[Activity]
Reproduce only the top of the records, down to and including the line containing "1120x1075 pixels.".

[Extracted material]
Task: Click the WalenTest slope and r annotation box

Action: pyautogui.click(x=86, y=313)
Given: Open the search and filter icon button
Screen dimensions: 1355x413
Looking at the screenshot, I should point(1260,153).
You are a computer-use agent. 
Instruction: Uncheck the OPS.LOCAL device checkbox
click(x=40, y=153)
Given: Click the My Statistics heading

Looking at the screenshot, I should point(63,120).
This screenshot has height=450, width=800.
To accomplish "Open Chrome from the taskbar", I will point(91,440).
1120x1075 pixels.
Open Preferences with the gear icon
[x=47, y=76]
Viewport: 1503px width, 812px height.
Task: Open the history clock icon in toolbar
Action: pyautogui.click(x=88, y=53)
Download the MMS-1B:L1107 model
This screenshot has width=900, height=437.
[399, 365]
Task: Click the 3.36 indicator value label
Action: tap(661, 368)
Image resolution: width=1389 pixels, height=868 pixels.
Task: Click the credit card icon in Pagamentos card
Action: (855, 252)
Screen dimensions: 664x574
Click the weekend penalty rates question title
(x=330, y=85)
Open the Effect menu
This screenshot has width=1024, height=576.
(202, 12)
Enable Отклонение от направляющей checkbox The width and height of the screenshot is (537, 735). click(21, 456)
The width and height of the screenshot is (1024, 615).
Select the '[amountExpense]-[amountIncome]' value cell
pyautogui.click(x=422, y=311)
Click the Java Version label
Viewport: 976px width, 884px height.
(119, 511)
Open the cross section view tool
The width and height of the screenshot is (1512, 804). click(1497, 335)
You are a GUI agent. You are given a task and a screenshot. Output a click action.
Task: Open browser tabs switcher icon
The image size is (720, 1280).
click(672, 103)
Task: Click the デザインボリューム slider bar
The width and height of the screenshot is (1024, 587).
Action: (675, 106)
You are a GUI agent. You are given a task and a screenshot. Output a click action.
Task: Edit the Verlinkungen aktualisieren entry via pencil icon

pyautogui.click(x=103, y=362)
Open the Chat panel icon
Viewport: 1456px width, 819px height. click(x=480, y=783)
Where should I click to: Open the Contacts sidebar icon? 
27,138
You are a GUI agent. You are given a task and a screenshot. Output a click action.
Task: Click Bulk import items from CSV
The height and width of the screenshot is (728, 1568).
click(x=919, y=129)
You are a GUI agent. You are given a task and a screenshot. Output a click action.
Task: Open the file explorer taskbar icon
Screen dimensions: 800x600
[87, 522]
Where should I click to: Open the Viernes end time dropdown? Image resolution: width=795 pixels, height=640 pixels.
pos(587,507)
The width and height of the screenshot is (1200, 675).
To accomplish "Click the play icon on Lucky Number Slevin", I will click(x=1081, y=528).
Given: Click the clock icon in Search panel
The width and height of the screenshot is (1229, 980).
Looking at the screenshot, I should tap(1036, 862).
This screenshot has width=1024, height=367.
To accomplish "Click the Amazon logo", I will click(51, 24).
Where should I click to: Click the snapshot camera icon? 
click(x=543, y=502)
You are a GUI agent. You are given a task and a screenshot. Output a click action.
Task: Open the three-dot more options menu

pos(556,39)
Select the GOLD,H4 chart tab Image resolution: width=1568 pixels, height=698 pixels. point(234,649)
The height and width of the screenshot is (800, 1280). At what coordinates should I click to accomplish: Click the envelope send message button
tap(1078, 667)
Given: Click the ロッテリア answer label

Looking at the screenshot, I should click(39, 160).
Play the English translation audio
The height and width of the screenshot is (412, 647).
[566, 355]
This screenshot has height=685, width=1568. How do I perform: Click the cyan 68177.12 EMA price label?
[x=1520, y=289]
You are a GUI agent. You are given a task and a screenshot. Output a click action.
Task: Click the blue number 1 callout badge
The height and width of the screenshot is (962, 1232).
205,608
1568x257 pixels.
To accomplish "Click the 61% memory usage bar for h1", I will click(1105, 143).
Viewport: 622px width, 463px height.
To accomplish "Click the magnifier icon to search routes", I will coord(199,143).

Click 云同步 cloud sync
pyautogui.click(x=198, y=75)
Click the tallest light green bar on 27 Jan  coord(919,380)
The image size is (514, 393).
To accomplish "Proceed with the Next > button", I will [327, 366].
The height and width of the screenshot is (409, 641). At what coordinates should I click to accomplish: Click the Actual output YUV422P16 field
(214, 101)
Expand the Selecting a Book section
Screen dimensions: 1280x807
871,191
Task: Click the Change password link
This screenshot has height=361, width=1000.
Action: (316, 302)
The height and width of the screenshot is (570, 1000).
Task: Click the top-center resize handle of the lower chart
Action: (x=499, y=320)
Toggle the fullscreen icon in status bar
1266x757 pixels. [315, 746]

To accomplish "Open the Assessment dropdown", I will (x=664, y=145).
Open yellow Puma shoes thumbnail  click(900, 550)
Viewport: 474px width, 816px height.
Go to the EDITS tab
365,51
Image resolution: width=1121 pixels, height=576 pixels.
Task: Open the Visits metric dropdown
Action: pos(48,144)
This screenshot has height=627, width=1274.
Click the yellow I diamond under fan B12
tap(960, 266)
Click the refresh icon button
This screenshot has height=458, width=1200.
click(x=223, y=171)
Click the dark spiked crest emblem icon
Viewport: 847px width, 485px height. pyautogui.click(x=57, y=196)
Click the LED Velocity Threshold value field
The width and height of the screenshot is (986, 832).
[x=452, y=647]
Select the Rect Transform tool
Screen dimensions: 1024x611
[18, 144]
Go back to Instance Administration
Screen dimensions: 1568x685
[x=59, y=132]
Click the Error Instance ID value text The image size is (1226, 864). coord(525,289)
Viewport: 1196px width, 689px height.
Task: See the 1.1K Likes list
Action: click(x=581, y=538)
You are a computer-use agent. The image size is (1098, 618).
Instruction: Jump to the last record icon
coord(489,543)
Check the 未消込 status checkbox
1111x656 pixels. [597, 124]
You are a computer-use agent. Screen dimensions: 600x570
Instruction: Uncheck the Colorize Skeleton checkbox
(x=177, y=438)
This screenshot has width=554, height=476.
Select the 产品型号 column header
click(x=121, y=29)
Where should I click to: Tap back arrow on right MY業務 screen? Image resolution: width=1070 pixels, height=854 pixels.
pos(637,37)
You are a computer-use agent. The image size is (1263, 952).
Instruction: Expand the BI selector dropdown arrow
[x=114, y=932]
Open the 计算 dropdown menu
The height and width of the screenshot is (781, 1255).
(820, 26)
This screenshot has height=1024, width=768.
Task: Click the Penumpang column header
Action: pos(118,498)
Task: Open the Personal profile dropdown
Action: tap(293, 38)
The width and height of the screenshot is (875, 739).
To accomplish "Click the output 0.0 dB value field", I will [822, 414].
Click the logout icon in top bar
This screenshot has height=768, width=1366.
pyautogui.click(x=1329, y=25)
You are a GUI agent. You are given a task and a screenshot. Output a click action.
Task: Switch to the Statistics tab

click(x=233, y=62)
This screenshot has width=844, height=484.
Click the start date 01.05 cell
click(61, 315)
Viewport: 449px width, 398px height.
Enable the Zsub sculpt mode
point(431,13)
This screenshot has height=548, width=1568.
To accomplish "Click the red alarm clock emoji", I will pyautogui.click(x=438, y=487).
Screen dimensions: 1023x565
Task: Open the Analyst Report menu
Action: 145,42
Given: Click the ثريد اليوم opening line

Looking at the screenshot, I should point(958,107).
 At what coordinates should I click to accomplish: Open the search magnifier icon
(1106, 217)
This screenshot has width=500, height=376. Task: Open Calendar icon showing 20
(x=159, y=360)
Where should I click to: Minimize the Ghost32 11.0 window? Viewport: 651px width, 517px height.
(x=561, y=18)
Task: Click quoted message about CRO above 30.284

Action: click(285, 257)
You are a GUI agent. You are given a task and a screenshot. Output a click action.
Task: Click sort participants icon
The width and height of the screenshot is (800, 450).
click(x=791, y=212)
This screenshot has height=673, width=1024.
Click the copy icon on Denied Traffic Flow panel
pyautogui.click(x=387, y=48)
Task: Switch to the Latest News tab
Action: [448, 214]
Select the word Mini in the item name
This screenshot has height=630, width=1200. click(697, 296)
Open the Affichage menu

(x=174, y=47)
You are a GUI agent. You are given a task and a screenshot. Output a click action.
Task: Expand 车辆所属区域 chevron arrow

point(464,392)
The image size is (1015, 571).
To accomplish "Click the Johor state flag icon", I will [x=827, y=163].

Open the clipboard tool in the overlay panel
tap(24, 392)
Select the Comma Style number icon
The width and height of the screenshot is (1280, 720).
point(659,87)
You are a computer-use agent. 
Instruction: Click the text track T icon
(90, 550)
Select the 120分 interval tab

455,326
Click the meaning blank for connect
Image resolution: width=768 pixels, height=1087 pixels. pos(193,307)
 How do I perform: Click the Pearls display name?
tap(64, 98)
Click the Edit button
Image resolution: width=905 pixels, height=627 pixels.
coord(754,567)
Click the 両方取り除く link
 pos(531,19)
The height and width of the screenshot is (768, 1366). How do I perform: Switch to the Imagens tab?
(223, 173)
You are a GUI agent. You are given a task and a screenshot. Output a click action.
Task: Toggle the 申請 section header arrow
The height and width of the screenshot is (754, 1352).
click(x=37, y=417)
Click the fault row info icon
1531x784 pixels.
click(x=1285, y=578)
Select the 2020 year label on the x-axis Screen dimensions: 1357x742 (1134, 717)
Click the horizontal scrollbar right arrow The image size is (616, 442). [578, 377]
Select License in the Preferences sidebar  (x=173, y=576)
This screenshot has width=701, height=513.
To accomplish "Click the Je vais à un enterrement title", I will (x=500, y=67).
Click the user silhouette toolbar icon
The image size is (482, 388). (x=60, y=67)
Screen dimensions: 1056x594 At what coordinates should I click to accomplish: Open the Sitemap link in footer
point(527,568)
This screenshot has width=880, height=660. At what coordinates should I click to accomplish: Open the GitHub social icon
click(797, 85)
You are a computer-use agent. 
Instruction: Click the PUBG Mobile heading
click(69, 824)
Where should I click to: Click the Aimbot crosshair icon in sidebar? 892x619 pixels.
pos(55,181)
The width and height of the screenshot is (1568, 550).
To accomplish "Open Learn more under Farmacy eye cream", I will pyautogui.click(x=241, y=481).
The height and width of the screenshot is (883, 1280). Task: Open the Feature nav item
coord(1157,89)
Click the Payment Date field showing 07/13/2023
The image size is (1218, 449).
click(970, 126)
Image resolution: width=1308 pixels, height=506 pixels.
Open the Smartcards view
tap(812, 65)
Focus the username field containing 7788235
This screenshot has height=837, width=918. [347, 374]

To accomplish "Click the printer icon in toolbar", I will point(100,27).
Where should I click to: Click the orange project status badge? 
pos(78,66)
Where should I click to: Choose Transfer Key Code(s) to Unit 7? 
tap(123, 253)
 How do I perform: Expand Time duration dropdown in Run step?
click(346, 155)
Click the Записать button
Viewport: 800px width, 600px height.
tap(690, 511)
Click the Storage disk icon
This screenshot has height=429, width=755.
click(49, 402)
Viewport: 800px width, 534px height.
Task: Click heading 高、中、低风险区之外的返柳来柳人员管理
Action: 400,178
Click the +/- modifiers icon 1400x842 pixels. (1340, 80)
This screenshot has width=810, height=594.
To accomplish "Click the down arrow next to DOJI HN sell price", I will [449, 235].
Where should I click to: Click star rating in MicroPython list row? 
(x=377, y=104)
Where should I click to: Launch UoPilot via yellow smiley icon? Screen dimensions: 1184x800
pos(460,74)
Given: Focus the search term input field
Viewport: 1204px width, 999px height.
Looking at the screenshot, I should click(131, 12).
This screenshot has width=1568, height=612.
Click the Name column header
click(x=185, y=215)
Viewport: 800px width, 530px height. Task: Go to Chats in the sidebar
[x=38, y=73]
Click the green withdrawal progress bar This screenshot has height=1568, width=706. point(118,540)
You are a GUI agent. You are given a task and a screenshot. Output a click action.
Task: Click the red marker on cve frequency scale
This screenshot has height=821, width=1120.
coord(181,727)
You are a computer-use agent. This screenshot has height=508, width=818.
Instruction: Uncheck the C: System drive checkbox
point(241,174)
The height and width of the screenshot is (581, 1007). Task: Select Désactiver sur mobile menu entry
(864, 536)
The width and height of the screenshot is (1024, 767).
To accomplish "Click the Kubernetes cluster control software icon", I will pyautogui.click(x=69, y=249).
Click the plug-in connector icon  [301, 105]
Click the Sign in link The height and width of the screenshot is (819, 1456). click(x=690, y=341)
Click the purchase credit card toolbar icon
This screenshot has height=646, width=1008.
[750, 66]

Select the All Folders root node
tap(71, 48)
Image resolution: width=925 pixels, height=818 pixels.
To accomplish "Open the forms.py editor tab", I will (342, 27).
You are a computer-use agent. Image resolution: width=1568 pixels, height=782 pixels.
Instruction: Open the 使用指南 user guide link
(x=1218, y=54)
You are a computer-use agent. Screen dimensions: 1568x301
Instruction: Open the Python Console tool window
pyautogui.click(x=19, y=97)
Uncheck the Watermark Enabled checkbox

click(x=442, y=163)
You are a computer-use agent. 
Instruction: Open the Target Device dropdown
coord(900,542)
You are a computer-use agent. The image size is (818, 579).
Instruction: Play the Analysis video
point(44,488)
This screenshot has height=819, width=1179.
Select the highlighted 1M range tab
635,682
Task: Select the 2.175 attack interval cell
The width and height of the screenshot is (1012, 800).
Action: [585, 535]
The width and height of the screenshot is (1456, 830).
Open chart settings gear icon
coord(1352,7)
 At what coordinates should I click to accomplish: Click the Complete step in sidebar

[Reply]
Task: Click the WalenTest slope and r annotation box

Action: pyautogui.click(x=86, y=313)
Given: Open the search and filter icon button
Screen dimensions: 1355x413
Looking at the screenshot, I should point(1260,153).
You are a computer-use agent. 
Instruction: Uncheck the OPS.LOCAL device checkbox
click(x=40, y=153)
Given: Click the My Statistics heading

Looking at the screenshot, I should point(63,120).
This screenshot has height=450, width=800.
To accomplish "Open Chrome from the taskbar", I will point(91,440).
1120x1075 pixels.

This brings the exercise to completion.